* What the task requires *
Lines from the one with "You are a computer-use agent." through the end of the records, and no others, are what the answer should contain, copied exactly; please keep pictures out.

(Beginning of The data)

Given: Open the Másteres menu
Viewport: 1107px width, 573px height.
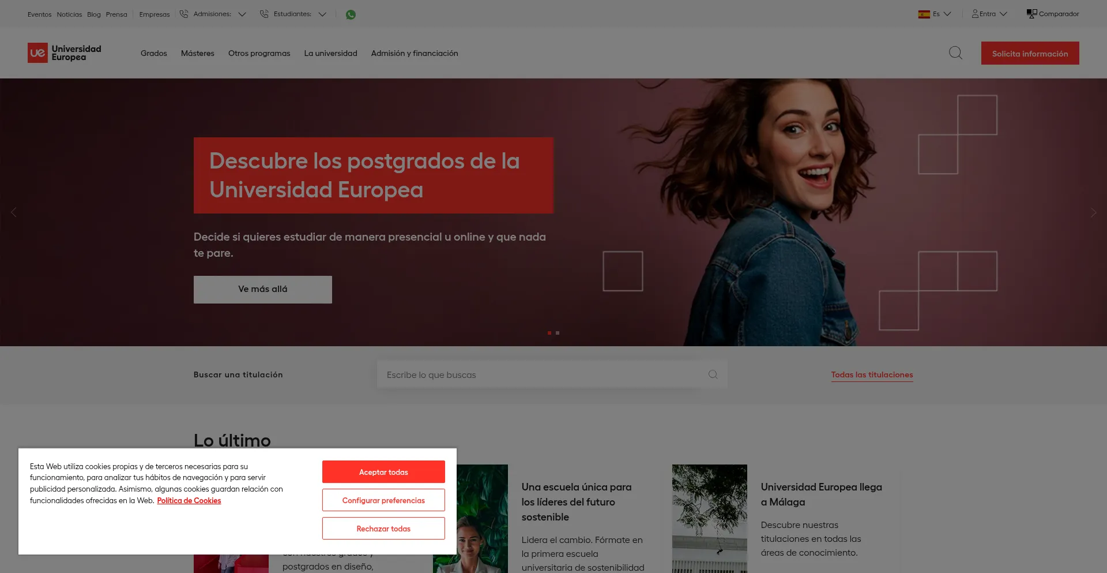Looking at the screenshot, I should tap(197, 53).
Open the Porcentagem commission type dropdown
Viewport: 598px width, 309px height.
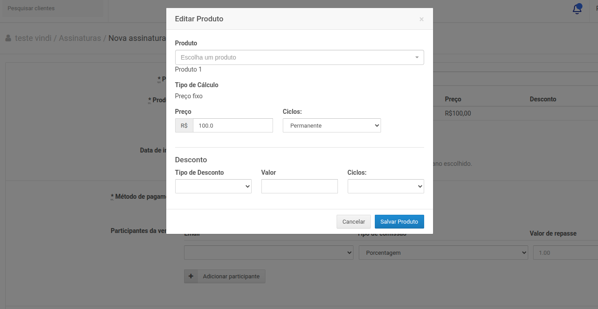(443, 253)
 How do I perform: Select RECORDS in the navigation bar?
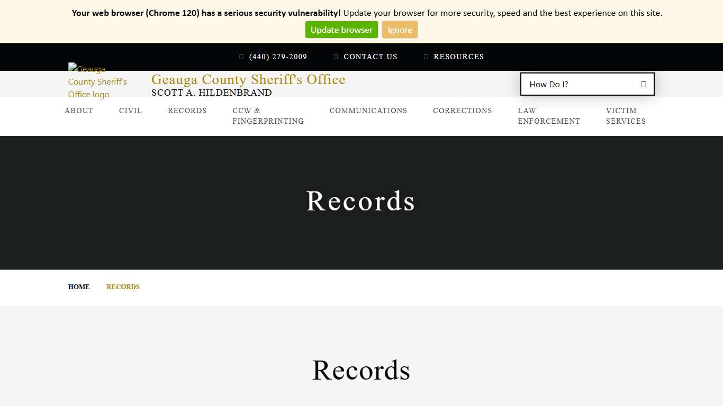(x=187, y=110)
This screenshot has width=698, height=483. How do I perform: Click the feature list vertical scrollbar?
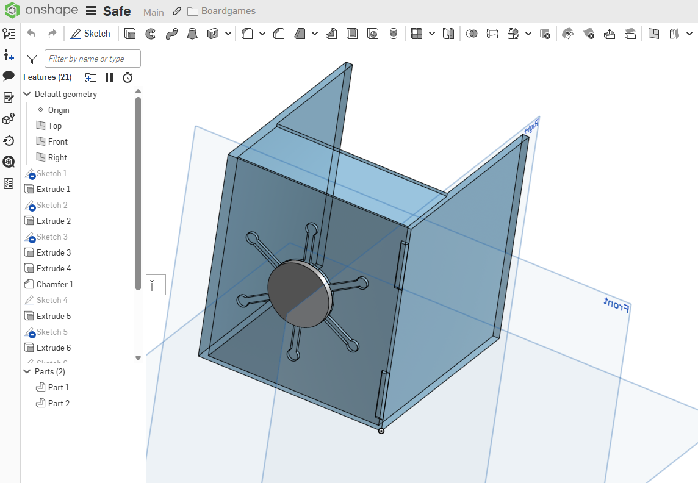[x=138, y=192]
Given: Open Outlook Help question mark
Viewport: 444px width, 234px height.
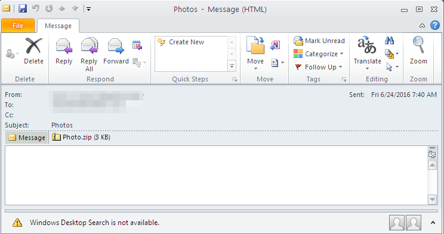Looking at the screenshot, I should tap(435, 25).
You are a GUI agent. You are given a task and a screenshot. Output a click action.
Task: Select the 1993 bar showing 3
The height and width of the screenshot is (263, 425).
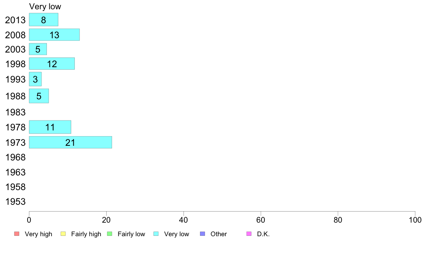point(35,79)
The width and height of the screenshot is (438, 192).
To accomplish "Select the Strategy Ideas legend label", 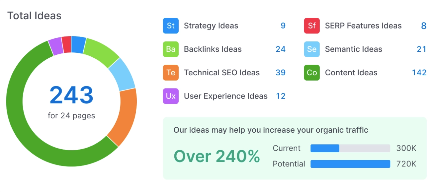I will coord(211,26).
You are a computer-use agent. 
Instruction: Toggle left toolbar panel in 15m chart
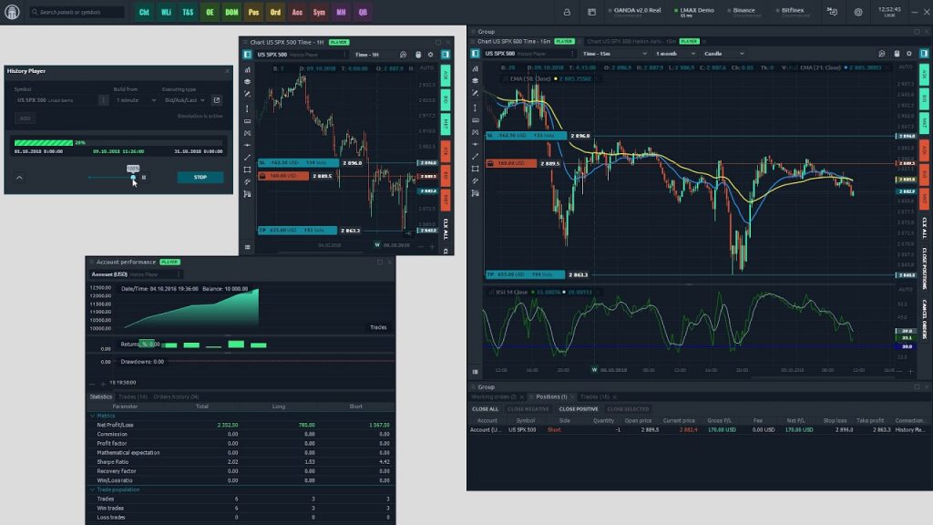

(End of The data)

* Result for this task *
You are a computer-use agent. 
Instruction: Toggle left toolbar panel in 15m chart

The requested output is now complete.